Report how many lines in the records hold the string "computer"; give the number and nothing else.

§ **Data for analysis**
####################
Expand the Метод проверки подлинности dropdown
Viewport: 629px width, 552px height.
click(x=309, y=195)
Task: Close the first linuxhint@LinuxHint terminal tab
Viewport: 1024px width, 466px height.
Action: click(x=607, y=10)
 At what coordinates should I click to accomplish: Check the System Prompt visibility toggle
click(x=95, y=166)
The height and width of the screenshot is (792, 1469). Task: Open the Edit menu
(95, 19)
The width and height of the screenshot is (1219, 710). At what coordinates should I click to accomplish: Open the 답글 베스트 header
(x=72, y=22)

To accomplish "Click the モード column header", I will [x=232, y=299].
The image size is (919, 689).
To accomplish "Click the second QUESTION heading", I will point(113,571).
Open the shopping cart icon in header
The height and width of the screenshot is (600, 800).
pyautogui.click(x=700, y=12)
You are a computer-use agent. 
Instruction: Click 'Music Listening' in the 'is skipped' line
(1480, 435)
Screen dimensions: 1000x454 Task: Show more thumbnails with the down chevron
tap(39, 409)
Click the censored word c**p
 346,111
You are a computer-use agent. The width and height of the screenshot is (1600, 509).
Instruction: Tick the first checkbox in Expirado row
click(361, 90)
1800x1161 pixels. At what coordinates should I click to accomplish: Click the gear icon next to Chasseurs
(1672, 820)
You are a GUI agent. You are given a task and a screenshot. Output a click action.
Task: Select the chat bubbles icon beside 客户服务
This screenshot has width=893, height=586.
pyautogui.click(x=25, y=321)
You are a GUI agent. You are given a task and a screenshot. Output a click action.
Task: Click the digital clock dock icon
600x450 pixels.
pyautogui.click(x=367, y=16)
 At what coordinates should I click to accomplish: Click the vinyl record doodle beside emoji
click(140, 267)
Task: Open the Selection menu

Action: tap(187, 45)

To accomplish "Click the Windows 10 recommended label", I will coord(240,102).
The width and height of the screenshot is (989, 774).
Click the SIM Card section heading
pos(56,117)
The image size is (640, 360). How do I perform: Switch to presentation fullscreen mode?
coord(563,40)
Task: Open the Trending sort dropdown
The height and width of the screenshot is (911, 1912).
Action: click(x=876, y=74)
####################
§ **Solution to this problem**
2